Carter Beats the Devil

Charles Joseph Carter

Francis Marion Smith

Howard Thurston

Book description

Amazon.com Amazon.com's Best of 2001 (ISBN 0340794992, Paperback)

In Carter Beats the Devil, Glen David Gold subjects the past to the same wondrous transformations as the rabbit in a skilled illusionist's hat. Gold's debut novel opens with real-life magician Charles Carter executing a particularly grisly trick, using President Warren G. Harding as a volunteer. Shortly afterwards, Harding dies mysteriously in his San Francisco hotel room, and Carter is forced to flee the country. Or does he? It's only the first of many misdirections in a magical performance by Gold. In the course of subsequent pages, Carter finds himself pursued by the most hapless of FBI agents; falls in love with a beautiful, outspoken blind woman; and confronts an old nemesis bent on destroying him. Throw in countless stunning (and historically accurate) illusions, some beautifully rendered period detail, and historical figures like young inventor Philo T. Farnsworth and self-made millionaire Francis "Borax" Smith, and you have old-fashioned entertainment executed with a decidedly modern sensibility.

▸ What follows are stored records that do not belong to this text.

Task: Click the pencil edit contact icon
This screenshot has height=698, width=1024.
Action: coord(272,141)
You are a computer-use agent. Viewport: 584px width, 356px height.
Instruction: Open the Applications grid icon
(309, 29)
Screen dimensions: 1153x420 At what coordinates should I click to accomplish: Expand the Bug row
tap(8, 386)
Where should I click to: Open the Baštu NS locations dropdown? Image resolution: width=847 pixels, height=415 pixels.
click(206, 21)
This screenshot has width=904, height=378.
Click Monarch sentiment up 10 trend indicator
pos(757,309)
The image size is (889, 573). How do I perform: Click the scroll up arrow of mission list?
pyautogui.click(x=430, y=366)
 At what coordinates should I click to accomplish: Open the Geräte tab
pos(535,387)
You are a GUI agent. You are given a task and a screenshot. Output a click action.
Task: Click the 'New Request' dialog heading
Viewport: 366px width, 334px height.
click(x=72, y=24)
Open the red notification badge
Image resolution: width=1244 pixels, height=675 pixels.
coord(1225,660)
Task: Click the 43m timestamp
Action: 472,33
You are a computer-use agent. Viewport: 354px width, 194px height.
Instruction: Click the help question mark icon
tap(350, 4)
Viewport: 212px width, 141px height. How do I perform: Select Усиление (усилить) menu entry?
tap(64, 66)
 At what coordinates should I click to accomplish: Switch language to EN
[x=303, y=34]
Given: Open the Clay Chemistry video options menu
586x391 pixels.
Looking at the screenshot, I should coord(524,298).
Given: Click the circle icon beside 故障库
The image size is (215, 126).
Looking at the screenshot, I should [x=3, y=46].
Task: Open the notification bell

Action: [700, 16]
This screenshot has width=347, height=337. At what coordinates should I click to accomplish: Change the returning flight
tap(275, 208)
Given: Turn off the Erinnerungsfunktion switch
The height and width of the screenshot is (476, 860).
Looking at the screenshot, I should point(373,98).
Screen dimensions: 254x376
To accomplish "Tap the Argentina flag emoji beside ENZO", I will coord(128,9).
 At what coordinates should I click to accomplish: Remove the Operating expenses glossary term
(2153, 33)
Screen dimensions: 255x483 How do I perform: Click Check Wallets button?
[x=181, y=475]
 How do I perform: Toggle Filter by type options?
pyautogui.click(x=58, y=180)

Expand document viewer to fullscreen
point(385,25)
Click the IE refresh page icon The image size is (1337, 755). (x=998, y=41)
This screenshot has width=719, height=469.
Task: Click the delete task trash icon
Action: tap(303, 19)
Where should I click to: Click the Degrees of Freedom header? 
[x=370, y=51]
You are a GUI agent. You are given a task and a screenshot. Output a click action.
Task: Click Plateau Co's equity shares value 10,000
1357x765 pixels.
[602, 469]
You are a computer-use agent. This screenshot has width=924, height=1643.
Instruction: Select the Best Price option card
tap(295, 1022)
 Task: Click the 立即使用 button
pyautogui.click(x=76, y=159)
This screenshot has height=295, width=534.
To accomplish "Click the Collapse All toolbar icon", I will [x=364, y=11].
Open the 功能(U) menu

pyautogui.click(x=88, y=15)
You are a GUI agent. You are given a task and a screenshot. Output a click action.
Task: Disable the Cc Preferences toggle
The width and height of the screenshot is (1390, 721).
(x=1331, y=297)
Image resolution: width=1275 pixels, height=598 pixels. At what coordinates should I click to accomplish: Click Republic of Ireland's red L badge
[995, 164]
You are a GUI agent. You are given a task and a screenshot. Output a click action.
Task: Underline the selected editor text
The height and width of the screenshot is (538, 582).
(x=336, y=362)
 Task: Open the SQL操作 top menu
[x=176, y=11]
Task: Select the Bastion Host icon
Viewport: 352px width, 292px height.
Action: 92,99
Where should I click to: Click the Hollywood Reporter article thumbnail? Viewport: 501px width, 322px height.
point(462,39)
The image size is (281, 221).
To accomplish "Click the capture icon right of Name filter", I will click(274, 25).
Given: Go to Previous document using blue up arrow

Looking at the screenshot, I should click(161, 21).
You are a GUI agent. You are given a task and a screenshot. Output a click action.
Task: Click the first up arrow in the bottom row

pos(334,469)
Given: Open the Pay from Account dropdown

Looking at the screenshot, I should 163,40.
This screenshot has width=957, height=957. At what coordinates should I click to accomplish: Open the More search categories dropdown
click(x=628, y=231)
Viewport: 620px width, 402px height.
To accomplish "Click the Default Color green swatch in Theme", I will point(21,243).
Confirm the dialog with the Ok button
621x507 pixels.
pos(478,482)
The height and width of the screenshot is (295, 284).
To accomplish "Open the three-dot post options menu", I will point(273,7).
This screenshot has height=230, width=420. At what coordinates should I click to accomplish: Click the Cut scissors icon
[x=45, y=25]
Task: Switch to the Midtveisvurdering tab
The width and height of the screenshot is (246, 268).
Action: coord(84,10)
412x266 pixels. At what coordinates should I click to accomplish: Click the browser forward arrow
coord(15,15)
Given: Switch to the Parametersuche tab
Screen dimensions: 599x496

Gold has written for movies and TV, so it's no surprise that he delivers snappy, fast-paced dialogue and action scenes as expertly scripted as anything that's come out of Hollywood in years. Carter Beats the Devil has a mustachioed villain, chase scenes, a lion, miraculous escapes, even pirates, for God's sake. Yet none of this is as broadly drawn as it might sound: Gold's characters are driven by childhood sorrows and disappointments in love, just like the rest of us, and they're limned in clever, quicksilver prose. By turns suspenseful, moving, and magical, this is the historical novel to give to anyone who complains that contemporary fiction has lost the ability to both move and entertain. --Mary Park

(retrieved from Amazon Fri, 24 Apr 2009 07:58:16 -0400)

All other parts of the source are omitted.